Грохотовы шли в степь на любимую поляну. Обоим хотелось побыть наедине. Измученная бесквартирной жизнью (ночевала то в женской палатке на чужих топчанах, то у мужа в шалаше, где жили экскаваторщики), Шура так тосковала по отдыху, по тишине, по своему месту, что была готова удрать с пьяного, взбулгаченного разъезда куда угодно.
— Ты думаешь, мы что-нибудь сделаем? — говорила она, теребя мужа за плечо. — Ничего. Измызгаемся, издрызгаемся, переругаемся со всеми и между собой. К весне обратимся в навоз, годный только в санаторий.
— Мы же не пробовали, — возражал Грохотов. — Попробуем, тогда и увидим.
— Что могут какой-то машинист и технический секретарь?! Я устала, мне так охота выспаться вдосталь, посидеть один вечер без сплетен!
— Ну, ну, не надо, не кричи, — ласково забубнил Грохотов. — Ты говоришь, у нас от той полянки…
Шура затихла и уверенней зашагала по расступающемуся песку. Полянки они не нашли (летняя жара так иссушила траву, что ветер измолол ее в пыль), побродили берегом речки и вернулись.
У выемки, окрай строительного городка разъезда Джунгарский, стояла бревенчатая с кирпичной печью дежурка. Там собирались рабочие для получения нарядов, для отметок в табелях, зимой погреться, летом охолонуть, завсегда покурить и переброситься словцом. Два раза в день, в час выхода на работу и в час ухода, дежурки плотно забивалась людьми, махорочным дымом, спорами, бранью и представляла из себя снаряд, начиненный всем скопищем крепких, взрывчатых слов. Леднев, забредший в дежурку в один из таких накаленных часов, окрылил ее словечком «Брехаловка».

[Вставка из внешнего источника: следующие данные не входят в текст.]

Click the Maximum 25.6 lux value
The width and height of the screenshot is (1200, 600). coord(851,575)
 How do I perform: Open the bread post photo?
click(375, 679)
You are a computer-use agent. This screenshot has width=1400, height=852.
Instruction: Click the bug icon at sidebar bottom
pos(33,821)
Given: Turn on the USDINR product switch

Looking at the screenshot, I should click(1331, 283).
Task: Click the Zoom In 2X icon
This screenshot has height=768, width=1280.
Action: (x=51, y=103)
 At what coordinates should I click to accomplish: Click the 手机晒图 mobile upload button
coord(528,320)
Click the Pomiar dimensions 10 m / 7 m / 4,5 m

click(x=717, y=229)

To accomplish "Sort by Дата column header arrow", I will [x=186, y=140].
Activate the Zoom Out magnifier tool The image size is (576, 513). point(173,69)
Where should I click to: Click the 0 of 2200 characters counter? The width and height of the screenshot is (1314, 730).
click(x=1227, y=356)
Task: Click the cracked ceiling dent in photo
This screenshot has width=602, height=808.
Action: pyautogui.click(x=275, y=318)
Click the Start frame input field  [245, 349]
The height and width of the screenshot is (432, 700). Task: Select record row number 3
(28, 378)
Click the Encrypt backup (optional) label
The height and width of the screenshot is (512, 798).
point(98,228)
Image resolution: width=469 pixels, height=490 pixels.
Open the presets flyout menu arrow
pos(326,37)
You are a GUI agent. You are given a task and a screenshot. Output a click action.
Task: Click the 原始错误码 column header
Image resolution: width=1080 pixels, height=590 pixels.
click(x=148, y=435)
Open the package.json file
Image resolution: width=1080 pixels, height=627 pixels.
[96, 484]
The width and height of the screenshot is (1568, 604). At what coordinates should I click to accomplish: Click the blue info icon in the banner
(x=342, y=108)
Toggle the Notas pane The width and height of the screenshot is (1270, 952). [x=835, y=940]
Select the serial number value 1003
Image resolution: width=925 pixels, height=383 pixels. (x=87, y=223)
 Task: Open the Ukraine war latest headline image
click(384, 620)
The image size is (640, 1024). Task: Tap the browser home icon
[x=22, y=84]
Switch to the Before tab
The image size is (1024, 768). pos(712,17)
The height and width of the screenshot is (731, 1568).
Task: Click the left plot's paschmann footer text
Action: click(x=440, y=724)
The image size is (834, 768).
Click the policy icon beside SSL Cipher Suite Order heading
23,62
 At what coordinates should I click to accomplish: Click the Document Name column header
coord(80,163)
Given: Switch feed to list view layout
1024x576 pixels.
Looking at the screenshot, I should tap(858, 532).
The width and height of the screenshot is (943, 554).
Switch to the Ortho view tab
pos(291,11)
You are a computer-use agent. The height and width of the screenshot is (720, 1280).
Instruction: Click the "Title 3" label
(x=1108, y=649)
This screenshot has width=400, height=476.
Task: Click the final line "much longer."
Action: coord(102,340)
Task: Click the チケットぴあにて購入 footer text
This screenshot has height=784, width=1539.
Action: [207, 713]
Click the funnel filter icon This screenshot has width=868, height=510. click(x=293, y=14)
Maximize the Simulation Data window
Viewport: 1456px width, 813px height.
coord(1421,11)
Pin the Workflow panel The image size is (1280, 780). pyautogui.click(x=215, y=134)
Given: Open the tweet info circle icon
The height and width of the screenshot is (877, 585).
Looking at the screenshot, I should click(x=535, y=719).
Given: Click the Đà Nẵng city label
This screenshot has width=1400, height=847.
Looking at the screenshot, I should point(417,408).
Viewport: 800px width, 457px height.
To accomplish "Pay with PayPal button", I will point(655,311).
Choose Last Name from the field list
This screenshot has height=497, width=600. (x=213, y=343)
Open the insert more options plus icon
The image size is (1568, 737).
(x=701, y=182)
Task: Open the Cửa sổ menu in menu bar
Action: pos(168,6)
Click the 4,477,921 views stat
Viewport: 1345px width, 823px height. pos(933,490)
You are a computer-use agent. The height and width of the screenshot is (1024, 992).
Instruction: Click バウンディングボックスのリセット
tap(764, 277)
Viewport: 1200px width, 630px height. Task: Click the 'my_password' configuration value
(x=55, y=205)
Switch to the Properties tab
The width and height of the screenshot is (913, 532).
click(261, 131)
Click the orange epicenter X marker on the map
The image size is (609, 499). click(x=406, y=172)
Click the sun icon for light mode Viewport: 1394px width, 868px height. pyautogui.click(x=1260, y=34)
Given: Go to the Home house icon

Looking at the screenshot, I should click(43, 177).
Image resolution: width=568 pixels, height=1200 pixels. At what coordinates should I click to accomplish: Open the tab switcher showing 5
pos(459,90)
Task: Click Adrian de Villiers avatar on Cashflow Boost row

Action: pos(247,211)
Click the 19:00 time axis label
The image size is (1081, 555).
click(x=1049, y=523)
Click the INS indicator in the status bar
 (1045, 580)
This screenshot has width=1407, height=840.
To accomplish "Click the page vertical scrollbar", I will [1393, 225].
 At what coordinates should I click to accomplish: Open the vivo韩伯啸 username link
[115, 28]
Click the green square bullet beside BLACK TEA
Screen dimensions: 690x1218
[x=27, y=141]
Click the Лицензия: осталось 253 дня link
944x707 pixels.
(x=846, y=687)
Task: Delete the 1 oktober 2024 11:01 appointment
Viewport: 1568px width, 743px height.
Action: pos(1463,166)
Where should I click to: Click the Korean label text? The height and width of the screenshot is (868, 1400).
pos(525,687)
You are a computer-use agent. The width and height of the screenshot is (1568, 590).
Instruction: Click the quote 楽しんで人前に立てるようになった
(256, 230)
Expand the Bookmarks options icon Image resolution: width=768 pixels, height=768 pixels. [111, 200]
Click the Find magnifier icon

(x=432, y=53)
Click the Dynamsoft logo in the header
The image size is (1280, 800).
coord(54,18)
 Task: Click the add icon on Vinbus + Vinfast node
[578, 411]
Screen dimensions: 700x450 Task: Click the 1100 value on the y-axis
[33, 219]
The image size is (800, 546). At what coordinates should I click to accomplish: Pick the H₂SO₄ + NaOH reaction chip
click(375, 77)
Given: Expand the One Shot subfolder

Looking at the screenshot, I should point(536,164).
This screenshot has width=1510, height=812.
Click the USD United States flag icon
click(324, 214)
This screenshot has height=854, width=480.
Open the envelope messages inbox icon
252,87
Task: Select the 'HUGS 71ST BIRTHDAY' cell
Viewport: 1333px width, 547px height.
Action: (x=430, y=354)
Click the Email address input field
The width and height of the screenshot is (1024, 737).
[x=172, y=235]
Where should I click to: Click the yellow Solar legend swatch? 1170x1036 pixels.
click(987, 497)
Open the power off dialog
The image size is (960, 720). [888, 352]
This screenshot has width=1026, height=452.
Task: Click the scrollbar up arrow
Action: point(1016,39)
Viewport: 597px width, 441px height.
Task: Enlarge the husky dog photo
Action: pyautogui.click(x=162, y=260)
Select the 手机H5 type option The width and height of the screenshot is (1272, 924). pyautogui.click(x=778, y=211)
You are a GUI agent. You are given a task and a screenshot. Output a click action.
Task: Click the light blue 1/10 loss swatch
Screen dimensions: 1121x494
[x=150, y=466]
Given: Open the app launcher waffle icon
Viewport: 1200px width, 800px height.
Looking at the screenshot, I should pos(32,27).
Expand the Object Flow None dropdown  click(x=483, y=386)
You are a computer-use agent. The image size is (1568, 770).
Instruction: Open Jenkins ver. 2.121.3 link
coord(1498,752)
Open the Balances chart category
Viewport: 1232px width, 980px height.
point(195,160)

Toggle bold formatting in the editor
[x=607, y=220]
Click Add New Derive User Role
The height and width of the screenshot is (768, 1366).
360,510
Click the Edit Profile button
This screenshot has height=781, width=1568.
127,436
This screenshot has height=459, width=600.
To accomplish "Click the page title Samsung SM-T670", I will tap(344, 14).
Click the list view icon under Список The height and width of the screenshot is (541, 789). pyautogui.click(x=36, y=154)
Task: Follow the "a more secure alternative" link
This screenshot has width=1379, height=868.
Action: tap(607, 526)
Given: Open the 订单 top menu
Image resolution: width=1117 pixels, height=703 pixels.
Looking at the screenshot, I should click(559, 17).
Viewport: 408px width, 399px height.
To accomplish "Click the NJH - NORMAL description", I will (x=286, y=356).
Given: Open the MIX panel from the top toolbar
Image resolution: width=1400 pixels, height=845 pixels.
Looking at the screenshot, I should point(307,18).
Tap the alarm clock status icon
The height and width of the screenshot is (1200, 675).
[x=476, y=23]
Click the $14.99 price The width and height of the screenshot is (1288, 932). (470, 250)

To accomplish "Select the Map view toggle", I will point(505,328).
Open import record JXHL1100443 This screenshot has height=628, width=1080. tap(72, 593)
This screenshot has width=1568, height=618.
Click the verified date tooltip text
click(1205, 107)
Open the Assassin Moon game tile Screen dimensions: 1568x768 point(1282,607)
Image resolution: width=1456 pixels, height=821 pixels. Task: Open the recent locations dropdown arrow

Не желая унижаться перед Адеевым, Грохотовы решили самовольно поселиться в Брехаловке. Листами фанеры, раздобытой Гробовым где-то в безнадежной пустоте разъезда, они перегородили дежурку и перевезли в ней свой скарб. Гробов увлеченно и бескорыстно помогал их переселению и устройству — приволок стол, из пустых ящиков сбил шкапчик, и в первый же вечер по переезде пришел с бутылкой водки поздравить с новосельем и дать последние необходимые советы.